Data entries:
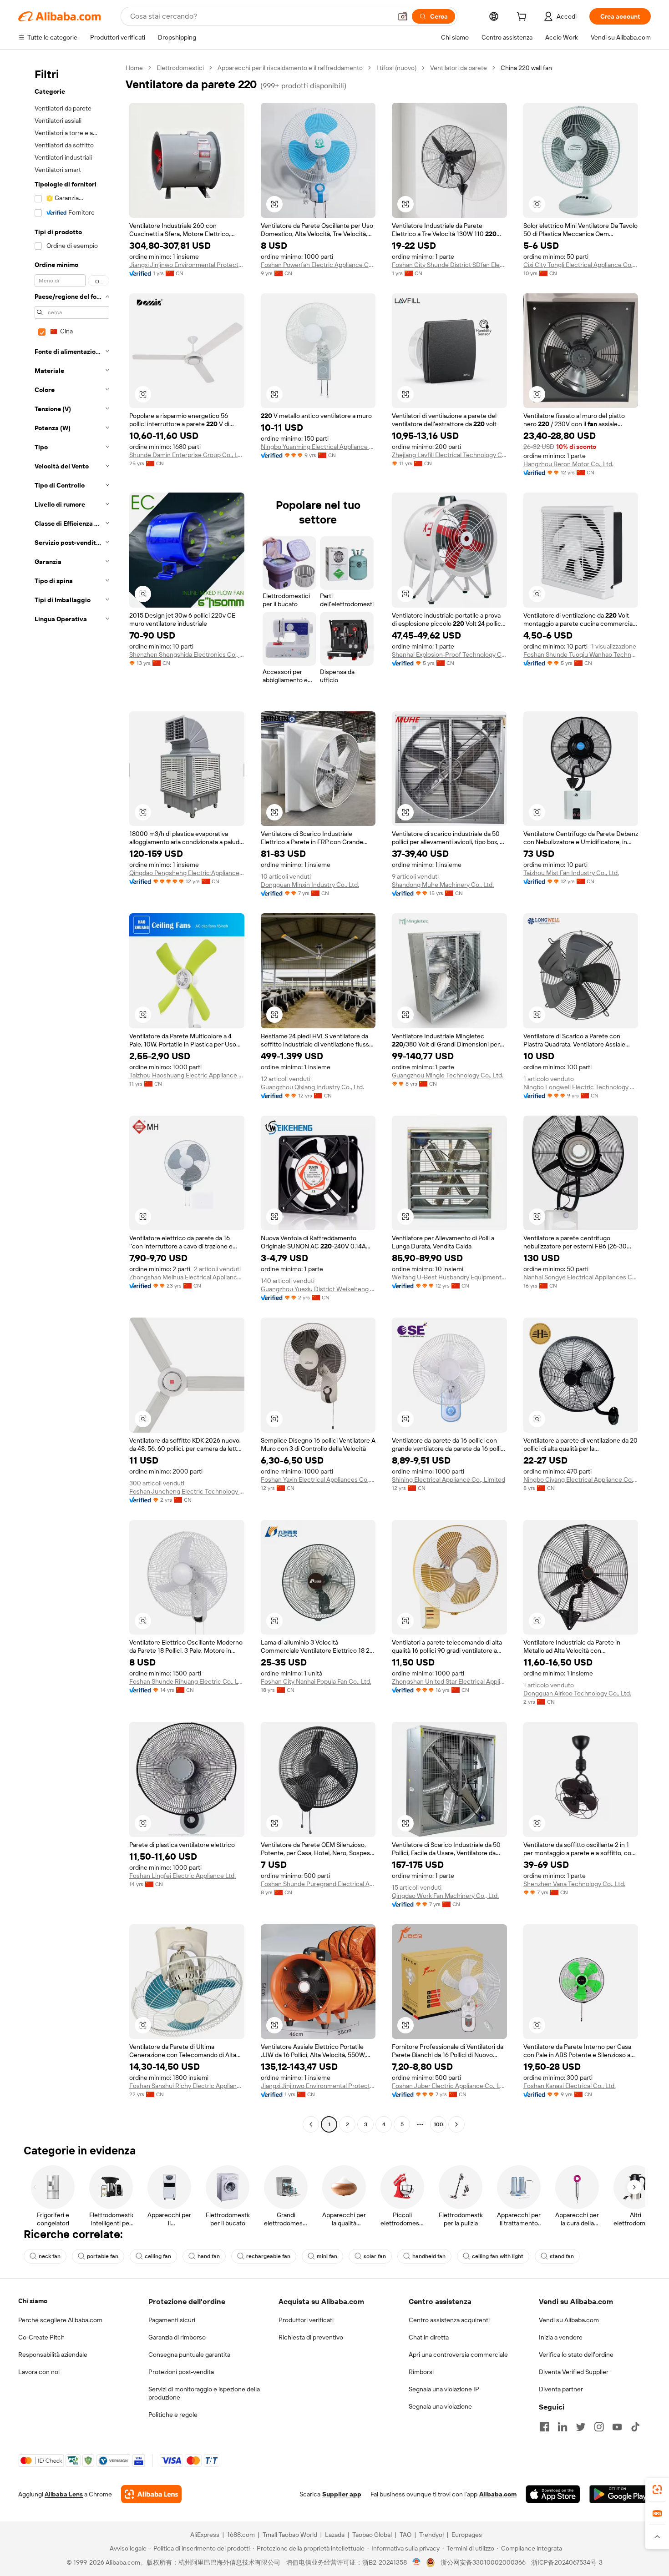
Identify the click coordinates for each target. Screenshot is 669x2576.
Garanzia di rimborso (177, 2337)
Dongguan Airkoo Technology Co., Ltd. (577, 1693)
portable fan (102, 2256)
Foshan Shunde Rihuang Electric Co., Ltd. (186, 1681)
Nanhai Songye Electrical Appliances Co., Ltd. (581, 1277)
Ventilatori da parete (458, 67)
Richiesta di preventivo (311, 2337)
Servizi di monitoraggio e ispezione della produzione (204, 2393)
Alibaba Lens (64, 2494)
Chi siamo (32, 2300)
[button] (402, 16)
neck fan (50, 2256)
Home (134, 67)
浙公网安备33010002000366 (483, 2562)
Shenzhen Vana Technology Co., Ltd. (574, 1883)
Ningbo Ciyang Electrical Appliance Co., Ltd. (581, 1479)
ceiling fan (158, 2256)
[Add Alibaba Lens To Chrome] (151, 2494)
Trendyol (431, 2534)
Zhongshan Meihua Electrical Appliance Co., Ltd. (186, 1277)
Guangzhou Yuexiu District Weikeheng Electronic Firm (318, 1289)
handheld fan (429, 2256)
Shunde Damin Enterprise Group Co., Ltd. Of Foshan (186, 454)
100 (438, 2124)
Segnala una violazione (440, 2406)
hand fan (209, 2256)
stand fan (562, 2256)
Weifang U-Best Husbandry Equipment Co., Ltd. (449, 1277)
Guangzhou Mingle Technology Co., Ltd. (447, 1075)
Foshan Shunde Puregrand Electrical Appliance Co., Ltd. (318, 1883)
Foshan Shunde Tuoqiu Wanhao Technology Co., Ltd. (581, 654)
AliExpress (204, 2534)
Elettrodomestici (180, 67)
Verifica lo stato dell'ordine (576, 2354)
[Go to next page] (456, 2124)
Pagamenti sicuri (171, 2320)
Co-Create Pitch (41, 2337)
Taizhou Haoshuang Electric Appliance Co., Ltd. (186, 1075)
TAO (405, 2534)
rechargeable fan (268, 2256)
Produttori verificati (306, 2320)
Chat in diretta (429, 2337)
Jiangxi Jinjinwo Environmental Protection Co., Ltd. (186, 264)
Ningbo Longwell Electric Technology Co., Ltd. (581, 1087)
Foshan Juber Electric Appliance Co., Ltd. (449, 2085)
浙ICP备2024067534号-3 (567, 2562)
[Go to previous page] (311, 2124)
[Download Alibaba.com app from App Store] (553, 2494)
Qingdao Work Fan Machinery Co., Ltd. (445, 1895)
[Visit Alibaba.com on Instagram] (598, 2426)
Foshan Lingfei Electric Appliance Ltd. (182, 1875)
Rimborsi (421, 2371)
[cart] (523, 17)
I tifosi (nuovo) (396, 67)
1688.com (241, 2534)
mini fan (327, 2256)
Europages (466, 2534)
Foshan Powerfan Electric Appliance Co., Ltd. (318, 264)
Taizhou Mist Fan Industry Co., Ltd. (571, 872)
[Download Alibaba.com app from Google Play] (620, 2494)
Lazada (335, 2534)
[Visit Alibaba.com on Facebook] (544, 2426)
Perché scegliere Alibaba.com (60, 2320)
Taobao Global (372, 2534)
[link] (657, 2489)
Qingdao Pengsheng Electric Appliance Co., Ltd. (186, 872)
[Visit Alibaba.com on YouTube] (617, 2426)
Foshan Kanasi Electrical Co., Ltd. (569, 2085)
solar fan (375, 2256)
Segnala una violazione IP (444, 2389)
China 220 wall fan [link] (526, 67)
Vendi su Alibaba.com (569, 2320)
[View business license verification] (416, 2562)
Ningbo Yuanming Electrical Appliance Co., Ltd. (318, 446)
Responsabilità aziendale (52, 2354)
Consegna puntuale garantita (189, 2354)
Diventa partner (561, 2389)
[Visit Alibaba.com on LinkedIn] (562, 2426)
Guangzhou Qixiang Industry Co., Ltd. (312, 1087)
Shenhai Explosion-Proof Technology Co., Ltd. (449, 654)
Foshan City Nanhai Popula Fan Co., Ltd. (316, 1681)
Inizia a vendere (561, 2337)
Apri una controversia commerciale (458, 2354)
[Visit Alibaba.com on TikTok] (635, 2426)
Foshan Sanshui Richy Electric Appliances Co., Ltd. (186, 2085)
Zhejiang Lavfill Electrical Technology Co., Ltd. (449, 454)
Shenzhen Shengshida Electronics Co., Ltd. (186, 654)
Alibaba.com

• [AIM OF THE TASK]: Of the lines in the data above, some may include the word "violazione"; state how many, with no added words.

• [ANSWER BOX]: 2